MEPHISTO WALTZ

Se Trump odia il cioccolato


2' di lettura

Si è conclusa al Castello Sforzesco di Milano un'edizione di BookCity da record: un successo che non è sfuggito al sindaco Giuseppe Sala, che certamente cavalcherà la prossima.Pare che si pubblichino 70mila libri all'anno, e chissà quanti manoscritti giacciono nei cassetti. Come reagiranno i saloni del libro di Torino o Milano? Tempo di Libri ha già chiuso i battenti, effetto cannibalizzazione. A Roma l'annuale Acquisition Gala Dinner del MAXXI di Giovanna Melandri, un tripudio tra black- tie e ospiti illustri, ha presentato uno dei più interessanti fotografi italiani di fama internazionale, Paolo Pellegrin. Silenzi invece nella Milano che vanta fondazioni culturali del calibro di Prada e Armani.
E silenzi alla Scala, nell'opera di Kurtag, al debutto dopo anni di dubbi e tormenti.

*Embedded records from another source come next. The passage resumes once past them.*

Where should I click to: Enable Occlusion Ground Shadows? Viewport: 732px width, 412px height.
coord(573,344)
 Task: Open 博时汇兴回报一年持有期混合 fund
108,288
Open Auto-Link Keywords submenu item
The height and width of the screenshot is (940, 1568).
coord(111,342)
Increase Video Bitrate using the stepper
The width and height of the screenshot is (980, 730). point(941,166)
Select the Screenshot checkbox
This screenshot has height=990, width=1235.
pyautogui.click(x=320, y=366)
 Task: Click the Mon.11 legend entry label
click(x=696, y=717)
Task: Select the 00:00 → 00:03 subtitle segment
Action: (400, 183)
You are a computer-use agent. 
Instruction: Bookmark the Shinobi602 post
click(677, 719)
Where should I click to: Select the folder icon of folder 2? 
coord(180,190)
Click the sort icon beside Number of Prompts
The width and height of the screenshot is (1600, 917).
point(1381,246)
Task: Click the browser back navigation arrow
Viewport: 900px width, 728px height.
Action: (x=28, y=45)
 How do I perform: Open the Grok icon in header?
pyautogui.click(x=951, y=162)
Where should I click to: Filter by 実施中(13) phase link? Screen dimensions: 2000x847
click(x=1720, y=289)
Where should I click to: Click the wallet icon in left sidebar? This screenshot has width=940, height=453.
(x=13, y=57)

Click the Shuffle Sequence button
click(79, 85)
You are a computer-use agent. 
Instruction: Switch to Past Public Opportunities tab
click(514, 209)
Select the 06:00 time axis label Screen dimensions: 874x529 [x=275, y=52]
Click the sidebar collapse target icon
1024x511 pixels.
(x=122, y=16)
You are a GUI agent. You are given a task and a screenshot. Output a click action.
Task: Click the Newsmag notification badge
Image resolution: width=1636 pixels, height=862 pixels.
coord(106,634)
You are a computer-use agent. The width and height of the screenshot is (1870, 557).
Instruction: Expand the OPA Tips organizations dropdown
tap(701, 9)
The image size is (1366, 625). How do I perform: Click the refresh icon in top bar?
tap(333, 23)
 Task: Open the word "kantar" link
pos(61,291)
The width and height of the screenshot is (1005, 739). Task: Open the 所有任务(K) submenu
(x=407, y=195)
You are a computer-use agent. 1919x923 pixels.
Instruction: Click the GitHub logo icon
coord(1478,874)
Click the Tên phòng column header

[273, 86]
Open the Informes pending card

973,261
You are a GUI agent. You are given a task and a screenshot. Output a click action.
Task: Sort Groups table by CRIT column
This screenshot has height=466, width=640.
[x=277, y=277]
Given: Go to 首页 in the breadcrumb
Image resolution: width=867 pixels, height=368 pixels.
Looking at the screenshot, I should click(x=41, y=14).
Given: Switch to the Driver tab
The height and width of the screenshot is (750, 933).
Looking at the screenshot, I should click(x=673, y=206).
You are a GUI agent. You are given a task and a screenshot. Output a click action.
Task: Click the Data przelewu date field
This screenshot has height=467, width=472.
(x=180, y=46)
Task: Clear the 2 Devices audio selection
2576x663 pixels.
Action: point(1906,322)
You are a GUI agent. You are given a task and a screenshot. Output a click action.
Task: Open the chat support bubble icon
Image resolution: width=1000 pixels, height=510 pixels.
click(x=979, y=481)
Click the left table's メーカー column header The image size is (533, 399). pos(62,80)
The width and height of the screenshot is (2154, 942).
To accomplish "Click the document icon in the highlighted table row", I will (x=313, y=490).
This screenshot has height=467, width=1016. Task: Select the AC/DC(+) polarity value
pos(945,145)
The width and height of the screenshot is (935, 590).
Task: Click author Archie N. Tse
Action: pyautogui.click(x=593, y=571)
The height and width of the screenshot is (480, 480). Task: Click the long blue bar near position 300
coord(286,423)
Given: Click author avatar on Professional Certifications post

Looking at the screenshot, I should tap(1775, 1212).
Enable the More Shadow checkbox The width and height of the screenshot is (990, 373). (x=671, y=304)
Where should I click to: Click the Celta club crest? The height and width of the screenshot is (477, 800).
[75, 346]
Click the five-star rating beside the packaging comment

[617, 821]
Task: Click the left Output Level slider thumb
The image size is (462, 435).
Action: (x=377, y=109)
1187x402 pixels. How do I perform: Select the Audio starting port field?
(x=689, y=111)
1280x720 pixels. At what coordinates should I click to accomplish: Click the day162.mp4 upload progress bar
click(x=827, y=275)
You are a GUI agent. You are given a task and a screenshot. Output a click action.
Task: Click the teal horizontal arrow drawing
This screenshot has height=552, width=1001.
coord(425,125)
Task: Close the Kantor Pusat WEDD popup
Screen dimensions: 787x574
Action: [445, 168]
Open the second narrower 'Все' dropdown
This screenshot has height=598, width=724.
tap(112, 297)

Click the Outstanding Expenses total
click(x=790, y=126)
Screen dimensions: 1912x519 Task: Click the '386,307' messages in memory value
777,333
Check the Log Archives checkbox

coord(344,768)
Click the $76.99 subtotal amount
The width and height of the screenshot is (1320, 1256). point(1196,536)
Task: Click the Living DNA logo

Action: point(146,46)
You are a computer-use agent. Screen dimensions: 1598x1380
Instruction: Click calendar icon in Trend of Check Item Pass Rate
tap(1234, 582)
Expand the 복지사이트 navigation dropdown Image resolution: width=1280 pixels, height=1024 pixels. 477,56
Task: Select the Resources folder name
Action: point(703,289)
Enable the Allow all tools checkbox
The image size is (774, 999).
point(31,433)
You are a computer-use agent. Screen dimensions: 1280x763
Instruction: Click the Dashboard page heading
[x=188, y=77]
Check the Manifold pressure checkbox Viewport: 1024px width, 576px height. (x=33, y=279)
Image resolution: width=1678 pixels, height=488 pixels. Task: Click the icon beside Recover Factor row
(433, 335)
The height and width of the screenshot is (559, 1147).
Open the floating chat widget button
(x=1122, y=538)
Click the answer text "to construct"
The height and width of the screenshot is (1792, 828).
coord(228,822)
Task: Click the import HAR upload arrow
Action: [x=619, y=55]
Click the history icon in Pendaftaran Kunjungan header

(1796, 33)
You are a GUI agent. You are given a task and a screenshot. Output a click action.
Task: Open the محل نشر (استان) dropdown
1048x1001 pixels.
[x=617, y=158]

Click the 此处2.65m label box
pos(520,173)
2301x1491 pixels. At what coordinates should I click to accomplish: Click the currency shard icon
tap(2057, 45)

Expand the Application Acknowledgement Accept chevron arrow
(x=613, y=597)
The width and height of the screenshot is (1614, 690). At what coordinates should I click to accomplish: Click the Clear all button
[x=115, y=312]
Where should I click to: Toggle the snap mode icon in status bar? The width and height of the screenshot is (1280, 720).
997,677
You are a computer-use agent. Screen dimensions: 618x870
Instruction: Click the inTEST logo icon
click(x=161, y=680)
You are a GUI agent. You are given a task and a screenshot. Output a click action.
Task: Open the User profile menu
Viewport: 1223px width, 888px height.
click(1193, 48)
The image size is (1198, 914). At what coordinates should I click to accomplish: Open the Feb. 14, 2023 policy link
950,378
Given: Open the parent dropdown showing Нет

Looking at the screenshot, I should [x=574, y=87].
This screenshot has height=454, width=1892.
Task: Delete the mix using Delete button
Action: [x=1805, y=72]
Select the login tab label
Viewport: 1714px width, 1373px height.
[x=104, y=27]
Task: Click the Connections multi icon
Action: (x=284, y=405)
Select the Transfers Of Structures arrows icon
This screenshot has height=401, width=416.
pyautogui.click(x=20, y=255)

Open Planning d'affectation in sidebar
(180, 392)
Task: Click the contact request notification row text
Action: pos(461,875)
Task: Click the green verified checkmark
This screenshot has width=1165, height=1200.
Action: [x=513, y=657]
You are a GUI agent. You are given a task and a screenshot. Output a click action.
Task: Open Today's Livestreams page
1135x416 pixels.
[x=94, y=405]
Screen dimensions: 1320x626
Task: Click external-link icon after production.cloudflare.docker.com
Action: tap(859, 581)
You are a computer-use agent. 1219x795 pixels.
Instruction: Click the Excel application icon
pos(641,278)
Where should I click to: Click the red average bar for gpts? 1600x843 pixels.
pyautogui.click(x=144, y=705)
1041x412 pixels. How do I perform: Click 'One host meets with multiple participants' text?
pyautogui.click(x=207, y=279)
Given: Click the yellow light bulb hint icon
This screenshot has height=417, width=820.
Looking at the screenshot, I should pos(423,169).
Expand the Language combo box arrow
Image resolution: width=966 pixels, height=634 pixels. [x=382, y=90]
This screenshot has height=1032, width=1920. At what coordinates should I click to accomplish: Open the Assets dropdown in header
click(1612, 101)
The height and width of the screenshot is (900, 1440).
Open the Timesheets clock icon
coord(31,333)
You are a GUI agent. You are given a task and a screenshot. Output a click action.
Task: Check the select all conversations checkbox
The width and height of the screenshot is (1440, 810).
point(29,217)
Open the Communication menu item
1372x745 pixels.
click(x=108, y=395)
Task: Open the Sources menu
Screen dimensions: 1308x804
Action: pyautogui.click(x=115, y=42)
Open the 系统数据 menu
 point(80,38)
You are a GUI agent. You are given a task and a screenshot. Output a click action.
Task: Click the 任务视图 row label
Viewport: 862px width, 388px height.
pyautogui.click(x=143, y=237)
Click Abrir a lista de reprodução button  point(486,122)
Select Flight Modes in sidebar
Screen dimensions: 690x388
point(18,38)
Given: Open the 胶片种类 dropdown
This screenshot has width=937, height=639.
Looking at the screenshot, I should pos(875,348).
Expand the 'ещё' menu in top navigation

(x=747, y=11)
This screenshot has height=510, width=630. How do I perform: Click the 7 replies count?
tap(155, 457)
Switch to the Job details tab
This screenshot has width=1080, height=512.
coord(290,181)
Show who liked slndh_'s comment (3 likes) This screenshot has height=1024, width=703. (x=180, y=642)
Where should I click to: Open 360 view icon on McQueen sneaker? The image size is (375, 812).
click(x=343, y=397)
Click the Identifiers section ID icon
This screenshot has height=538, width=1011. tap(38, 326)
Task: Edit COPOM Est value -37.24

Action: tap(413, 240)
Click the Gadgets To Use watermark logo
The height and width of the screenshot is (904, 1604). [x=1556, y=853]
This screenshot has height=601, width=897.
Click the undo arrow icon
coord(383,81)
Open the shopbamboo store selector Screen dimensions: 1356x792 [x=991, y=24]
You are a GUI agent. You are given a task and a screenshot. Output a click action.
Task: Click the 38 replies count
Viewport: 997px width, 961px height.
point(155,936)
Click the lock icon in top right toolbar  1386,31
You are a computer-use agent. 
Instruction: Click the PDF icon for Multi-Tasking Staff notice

Su “Fin de partie” (nomen omen) Giuseppe II, il figlio di Maria Teresa d'Austria, parafrasando il “Troppe note” sul “Serail” di Mozart, direbbe: «Troppe pause», davvero troppe, anche per gli orchestrali. Altro che i silenzi nella Sinfonia “degli addii” di Haydn...
Intanto il 4 dicembre Sotheby's a Londra manderà all'asta nel catalogo “Music, medieval and renaissance manuscripts” due chicche: un libro
di Vincenzo Galilei, precursore del melodramma e padre di Galileo, in cui argomenta sulla “seconda practica” delle intavolature di “eccellentissimi musici”, da Orlando di Lasso a Palestrina e Ferrabosco.
E la prima edizione di una satira di George Gershwin del 1930 dove gli Stati Uniti dichiarano guerra alla Svizzera imponendo tariffe doganali sul cioccolato. Con i songs“If I became the President”e “I Want to be a War Bride” ideali per Trump da cantare con grinta.
Valutazione2300-3500$. Molto chic se Salvini l'acquisisse per l'ormai prossimo incontro con Donald.